Unsurprisingly, very few improvements in sports or business come by just trying really hard and thinking about a target number. Instead, it ultimately consists of step by step changes following a specific program of improvement. Yes, we do periodically discover a disruptive change (PCs, internet, social media, mobile phones, mobile apps, etc.) that results in a change in approach and a huge change in productivity.
I was feeling proud of myself for getting through to the new CEO. He finally believed my numbers showing that a key problem was that we consistently missed our schedules by 20% by underestimating how long it would take for us to complete our projects. My solution was pretty simple, we start planning the next product 20% earlier (about three months for most projects). His solution? Buried in his “how we get well” Powerpoint slides at the corporate all-hands meeting was one bullet that said “and do it all 20% faster ….” Did we succeed? No.

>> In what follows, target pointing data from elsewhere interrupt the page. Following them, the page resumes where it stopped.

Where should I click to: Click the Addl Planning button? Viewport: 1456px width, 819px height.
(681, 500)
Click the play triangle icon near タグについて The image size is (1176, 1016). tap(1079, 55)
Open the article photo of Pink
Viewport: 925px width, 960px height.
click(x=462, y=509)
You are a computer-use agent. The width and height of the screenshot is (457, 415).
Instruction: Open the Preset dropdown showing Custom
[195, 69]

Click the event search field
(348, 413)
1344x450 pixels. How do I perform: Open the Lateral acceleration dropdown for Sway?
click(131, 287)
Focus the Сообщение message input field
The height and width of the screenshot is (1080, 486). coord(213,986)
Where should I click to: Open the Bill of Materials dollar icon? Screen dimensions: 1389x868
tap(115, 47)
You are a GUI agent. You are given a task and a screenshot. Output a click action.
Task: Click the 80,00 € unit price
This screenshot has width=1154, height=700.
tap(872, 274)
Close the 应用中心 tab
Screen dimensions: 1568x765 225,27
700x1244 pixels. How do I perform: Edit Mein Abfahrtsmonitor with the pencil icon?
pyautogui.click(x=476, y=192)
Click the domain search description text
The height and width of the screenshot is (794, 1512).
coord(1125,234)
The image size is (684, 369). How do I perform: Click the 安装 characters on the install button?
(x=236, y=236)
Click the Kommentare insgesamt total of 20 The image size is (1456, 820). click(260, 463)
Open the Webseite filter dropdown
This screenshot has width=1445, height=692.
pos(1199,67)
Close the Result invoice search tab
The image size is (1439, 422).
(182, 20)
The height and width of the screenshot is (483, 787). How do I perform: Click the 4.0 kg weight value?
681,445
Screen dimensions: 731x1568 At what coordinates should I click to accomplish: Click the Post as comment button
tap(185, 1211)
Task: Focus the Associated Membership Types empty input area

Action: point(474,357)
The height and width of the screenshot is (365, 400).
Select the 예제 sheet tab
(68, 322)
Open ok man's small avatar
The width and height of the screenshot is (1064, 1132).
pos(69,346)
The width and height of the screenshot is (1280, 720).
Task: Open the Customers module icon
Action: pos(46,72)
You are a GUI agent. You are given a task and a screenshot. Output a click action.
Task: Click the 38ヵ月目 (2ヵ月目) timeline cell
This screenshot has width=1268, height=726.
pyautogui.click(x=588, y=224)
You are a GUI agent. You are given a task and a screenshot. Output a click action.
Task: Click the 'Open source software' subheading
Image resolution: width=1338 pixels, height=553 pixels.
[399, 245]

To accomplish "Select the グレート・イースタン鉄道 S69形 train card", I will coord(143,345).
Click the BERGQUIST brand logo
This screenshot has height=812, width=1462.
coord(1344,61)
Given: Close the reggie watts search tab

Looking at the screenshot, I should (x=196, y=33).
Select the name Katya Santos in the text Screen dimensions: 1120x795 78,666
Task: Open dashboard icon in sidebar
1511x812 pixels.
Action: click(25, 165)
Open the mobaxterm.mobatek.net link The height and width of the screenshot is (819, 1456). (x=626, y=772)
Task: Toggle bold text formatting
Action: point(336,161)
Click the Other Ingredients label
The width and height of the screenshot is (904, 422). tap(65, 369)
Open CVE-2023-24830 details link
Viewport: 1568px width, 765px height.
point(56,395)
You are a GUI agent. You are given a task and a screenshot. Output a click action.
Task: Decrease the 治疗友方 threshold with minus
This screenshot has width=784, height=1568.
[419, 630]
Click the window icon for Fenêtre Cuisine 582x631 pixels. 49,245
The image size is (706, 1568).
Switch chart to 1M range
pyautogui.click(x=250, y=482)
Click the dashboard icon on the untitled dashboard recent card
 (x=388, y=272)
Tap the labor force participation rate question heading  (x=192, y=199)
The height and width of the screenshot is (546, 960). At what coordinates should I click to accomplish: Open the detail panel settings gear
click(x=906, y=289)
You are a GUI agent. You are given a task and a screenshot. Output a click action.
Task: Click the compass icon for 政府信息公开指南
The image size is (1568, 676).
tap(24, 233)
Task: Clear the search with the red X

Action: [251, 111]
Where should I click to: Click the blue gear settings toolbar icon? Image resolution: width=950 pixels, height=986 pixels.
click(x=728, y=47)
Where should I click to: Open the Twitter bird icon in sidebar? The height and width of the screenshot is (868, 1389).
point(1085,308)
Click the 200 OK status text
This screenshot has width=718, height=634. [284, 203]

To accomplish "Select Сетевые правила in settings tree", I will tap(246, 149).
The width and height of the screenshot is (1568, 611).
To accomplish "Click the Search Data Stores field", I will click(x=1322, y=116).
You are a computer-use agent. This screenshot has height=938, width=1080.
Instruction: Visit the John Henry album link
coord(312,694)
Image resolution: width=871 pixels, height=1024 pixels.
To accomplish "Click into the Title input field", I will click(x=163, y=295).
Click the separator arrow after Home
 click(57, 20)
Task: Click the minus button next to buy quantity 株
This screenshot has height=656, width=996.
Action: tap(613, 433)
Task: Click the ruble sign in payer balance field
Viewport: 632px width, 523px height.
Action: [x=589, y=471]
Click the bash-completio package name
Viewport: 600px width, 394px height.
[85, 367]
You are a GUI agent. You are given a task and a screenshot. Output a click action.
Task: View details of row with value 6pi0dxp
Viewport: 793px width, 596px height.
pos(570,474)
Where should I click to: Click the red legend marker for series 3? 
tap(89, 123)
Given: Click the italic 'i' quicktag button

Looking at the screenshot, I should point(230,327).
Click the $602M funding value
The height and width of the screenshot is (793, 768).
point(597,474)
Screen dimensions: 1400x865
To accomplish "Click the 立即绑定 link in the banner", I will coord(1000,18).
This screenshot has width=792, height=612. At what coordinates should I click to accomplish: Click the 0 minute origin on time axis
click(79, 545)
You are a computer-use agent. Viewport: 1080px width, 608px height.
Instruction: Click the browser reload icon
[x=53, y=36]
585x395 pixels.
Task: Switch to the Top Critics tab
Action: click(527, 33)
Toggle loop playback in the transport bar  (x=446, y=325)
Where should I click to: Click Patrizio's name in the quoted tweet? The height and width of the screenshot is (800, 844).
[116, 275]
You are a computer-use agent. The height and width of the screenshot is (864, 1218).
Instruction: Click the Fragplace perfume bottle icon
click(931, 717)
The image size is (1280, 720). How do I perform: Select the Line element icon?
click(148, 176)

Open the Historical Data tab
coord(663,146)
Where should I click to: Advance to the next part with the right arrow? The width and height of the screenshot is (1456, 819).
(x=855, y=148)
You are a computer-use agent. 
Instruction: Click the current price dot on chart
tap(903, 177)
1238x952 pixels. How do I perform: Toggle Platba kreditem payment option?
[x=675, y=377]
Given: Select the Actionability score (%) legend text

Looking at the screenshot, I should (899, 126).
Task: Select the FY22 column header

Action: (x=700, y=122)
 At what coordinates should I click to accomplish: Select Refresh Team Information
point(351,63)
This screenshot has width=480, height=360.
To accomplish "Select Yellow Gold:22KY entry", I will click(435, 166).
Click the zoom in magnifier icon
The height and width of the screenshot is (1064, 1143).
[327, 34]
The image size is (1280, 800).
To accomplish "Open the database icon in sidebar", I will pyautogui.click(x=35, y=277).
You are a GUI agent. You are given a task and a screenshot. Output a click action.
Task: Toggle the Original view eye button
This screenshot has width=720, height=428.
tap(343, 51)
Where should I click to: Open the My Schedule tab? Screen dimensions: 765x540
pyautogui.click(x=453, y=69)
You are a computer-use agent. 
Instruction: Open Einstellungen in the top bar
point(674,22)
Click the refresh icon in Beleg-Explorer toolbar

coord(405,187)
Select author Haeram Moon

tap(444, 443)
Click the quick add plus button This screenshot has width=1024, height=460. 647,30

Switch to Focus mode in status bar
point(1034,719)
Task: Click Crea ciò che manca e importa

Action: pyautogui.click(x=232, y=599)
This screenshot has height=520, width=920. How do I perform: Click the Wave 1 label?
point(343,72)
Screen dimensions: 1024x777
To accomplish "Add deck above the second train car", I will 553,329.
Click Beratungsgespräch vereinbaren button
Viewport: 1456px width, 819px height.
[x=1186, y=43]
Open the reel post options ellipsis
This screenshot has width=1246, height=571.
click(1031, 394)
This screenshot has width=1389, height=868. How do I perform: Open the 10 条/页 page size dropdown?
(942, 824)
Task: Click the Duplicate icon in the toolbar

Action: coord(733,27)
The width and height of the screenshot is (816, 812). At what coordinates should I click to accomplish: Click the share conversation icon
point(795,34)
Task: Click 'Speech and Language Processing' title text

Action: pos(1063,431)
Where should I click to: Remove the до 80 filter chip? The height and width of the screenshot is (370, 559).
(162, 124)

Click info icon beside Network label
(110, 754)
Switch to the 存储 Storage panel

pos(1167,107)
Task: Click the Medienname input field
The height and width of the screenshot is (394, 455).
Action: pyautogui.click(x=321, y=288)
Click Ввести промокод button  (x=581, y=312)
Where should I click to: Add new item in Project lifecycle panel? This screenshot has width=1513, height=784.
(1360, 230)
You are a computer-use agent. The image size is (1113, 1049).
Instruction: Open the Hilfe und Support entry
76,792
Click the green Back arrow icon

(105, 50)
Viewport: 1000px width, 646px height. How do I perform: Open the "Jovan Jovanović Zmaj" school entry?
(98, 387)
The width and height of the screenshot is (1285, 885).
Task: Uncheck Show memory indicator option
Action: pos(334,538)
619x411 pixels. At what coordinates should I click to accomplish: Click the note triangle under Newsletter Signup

While we want to stay positioned to leverage the ability to make a significant improvement (usually by letting individuals pursue innovative ideas) the majority of improvements between these major innovations come from incremental changes to existing processes. These are rarely 33-50% improvements, but often 3-5% improvements that build on themselves in a compounding way.
For more on where innovations come from see The Project Manager’s Secret Of Innovation
We had finally gotten our organization to deliver our software upgrades on time and with good quality. We had simultaneously cleaned up our backlog of requested customer changes and just about all reported defects. Our customers were delighted and rewarded us with a flood of new requests for improvements.
However, not everyone was happy. One major customer, who was always pushing us to do more, told us they did not want to take our newest version. While we had given them everything they had asked for, it turned out that it was too many changes for them to absorb into their business processes.
While we had worked hard and accomplished a lot as a team to achieve this new level of productivity and quality, none of the changes in how we worked were very big or very hard to implement. In this case we simply got better at doing what we were already doing. These small incremental improvements overcame our problems, and our backlog.
For some specific examples of improvements, see It Should Work The First Time
Focusing on incremental improvements while staying positioned to jump on new revolutionary changes is a formula for staying competitive and in business (or in our job) during both good and bad times. While this may be obvious, too often I’ve observed companies focusing on the “big win” and neglecting the day to day improvements that can keep them in business and keep them ready to capture that big wave of the future, a step ahead of their competitors.
Are you doing enough incremental improvements to keep you competitive until the next big thing?